Improvement Over Baseline Model:
The final model introduces Lasso regression and additional features, which are expected to enhance prediction accuracy and model interpretability:
- Final Model: The final model, with Lasso regression and the added features, likely performs better due to several reasons:
- Regularization: Reduces overfitting and selectively shrinks less critical features to zero.
- Feature Selection: New features enhance the model’s ability to capture complex patterns in the data.
- Customized Data Transformation: Employing a ColumnTransformer for tailored preprocessing.
The model’s performance is showcased by a slight reduction in the reduction in RMSE and slight increase of the R² score, suggesting improved prediction accuracy and model.
Best Parameters:
- Alpha for Lasso Regression: The best alpha parameter found is 0.1. In Lasso regression, alpha is the parameter that controls the strength of the regularization. A smaller alpha value means less regularization and a value closer to linear regression. The optimal alpha value of 0.1 suggests that some regularization is beneficial for the model, but not too much, which balances between model complexity and the risk of overfitting.
The final model’s performance, assessed through training and testing data, along with cross-validation, is as follows:
Metric |
Training Results |
Testing Results |
RMSE |
99.81431897766402 |
107.0671157234895 |
R² Score |
0.7677415984965867 |
0.7702417458530844 |
CV Fold |
Score |
1 |
0.69369467 |
2 |
0.76144211 |
3 |
0.77577528 |
4 |
0.7589276 |
5 |
0.72730318 |
Significance of the Improvements:
- Root Mean Square Error (RMSE): The final model achieved an RMSE of approximately 99.98 on the training set and 107.06 on the testing set.

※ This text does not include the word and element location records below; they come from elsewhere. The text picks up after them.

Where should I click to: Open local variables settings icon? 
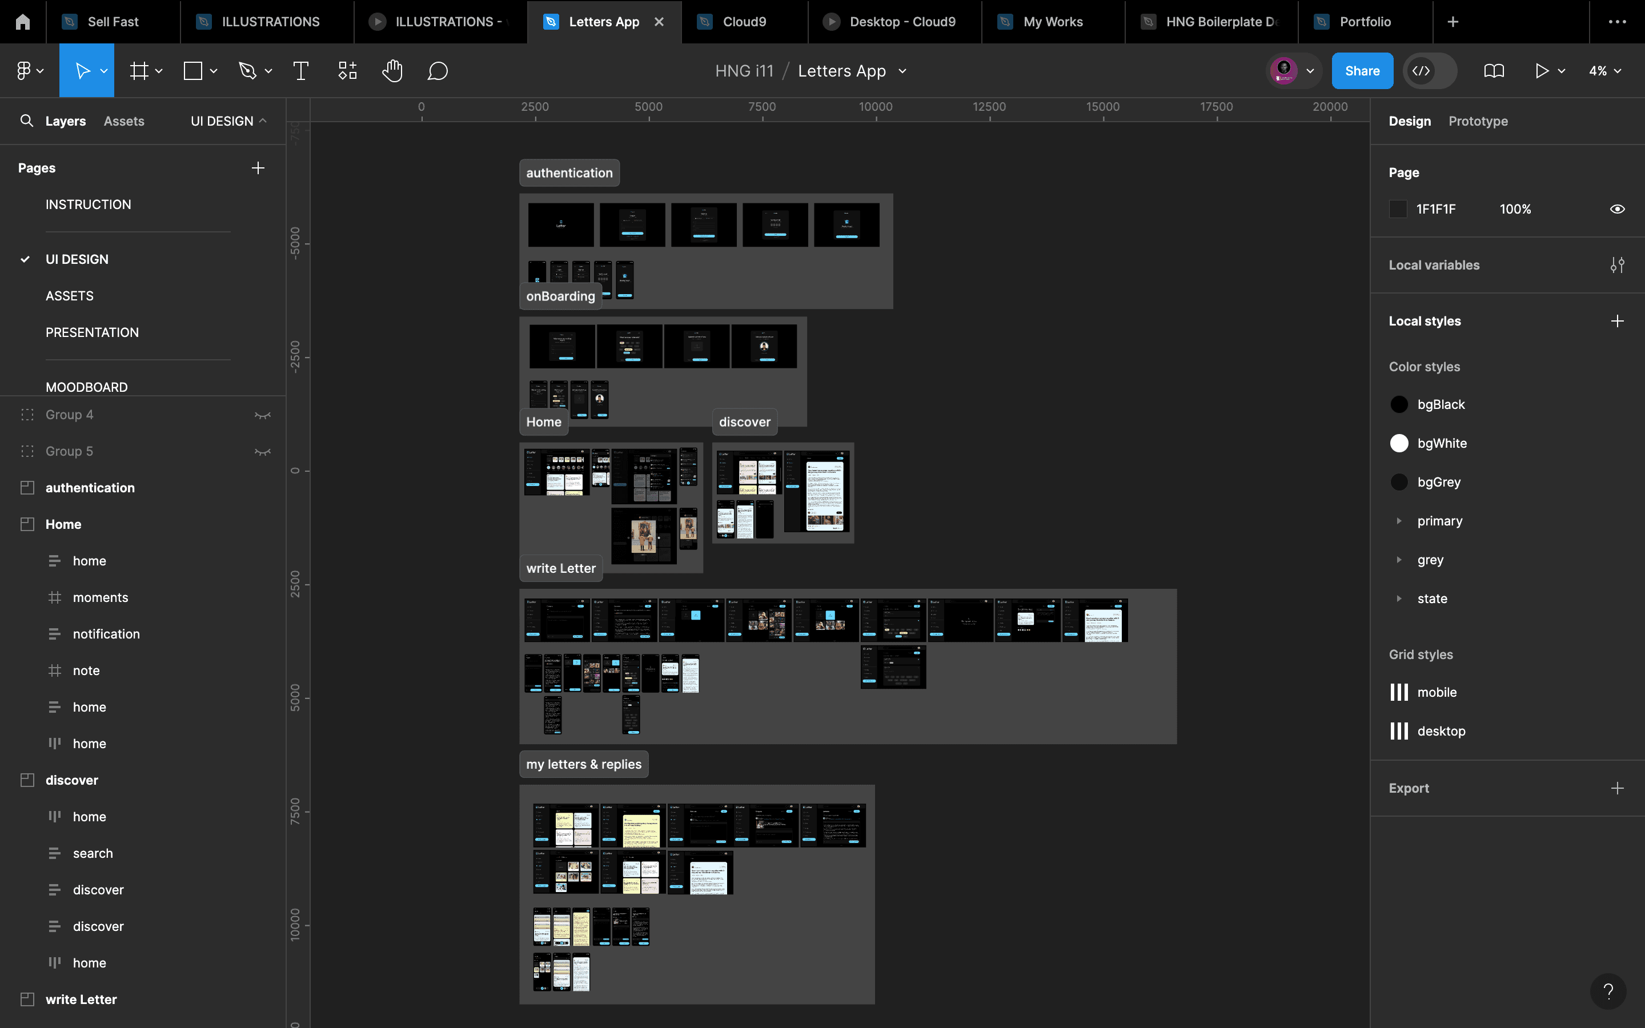pyautogui.click(x=1617, y=265)
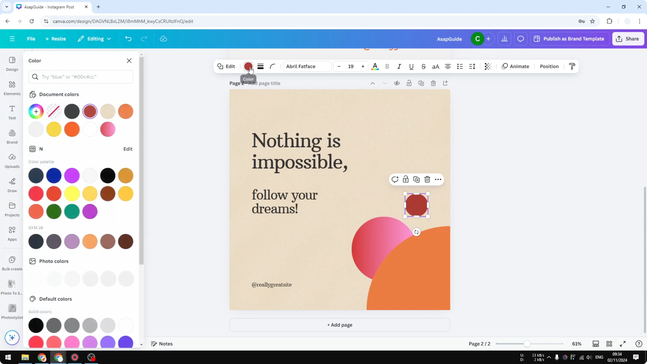Collapse Page 2 using the up chevron

point(372,83)
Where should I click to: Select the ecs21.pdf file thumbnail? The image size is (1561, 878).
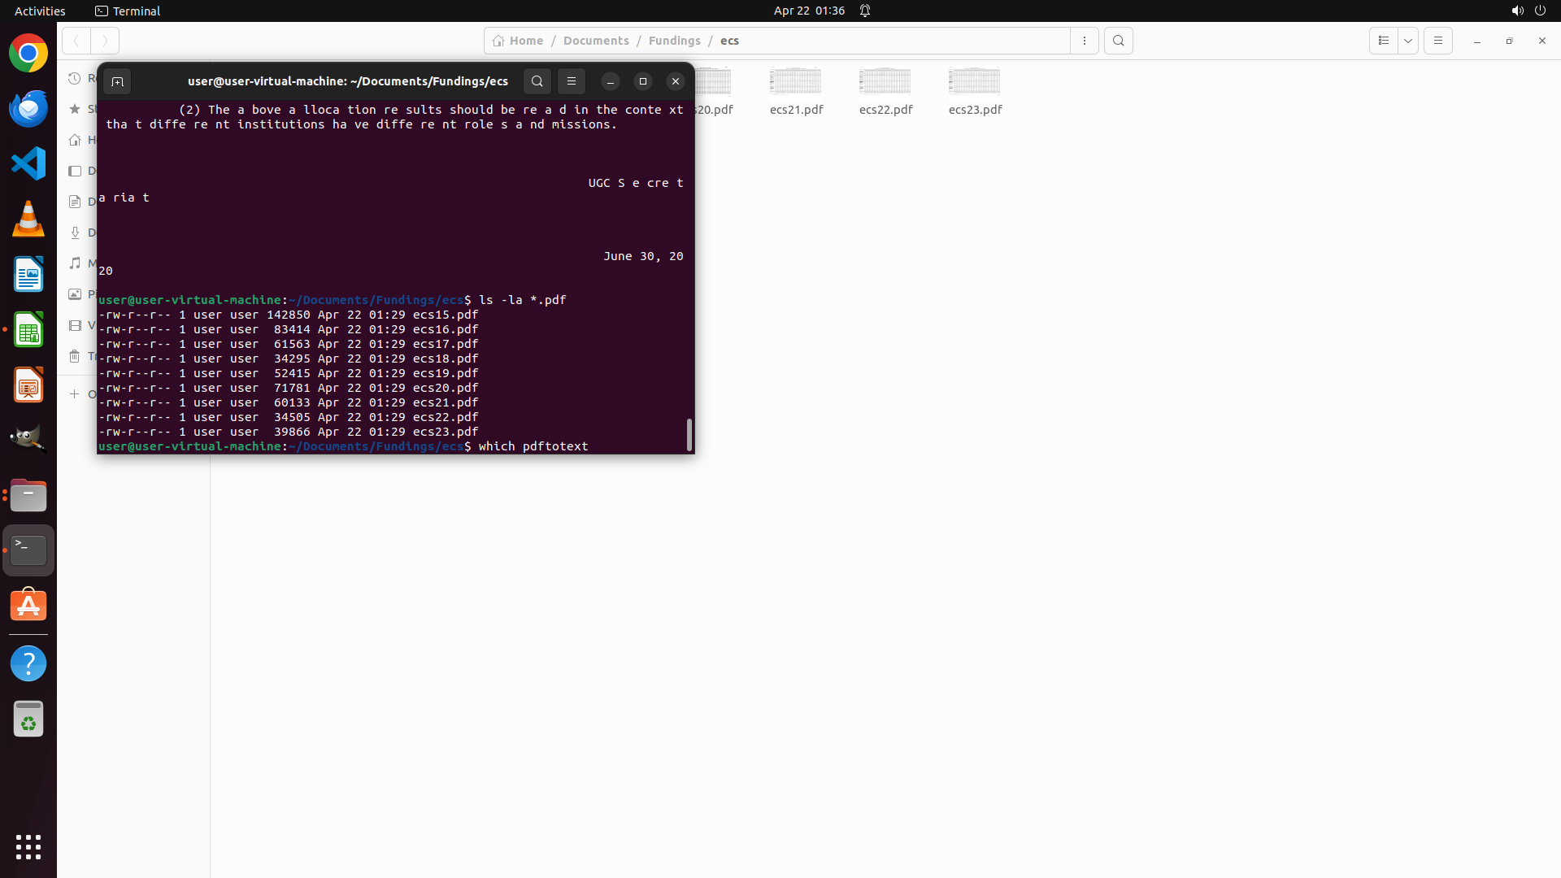(x=796, y=82)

While it is a small difference, it is still an improvement compared to the RMSE. A lower RMSE indicates that the model’s predictions are, on average, closer to the actual sugar values.
- R² Score: Simiarly, the R² saw a small improvement but it is still a relatively good score, indicating a good fit to the data.
Significance of the Improvements:
- Model Accuracy: The decrease in RMSE suggests that the final model is a bit more accurate in its predictions.
- Model Fit: The R² score improved a bit as well, meaning the model a better fit for the data.
- Impact of Hyperparameter Tuning and Feature Engineering: The improvements in these metrics also underscore the effectiveness of our hyperparameter tuning with GridSearchCV and the introduction of new features. The combination of these techniques likely helped in capturing more complex relationships in the data, which were not possible with the baseline model.
Fairness Analysis
Choice of Groups X and Y:
- Group X: High Calorie Group (recipes with calories above median)
- Group Y: Low Calorie Group (recipes with calories at or below median)
Evaluation Metric:
- Metric Used: Mean Squared Error (MSE)
Null and Alternative Hypotheses:
- Null Hypothesis (H0): Model is fair, MSE for both groups are similar.
- Alternative Hypothesis (H1): Model is unfair, significant difference in MSE between groups.
Test Statistic and Significance Level:
- Test Statistic: Difference in MSE between groups.
- Significance Level: Typically 0.05.
Permutation Test Result:
- Observed Mean Difference: 20071.233871398035
- p-value: 0.0
Conclusion:
Reject the null hypothesis at a significance level of 0.05. Indicating a statistically significant difference in model performance between High Calorie and Low-Calorie groups, suggesting potential fairness concerns. This kind of makes sense since we can assume the high-calorie group and the low-calorie group have different nutritional content. Higher calorie groups usually contain higher amounts of sugar content (milkshake vs salad).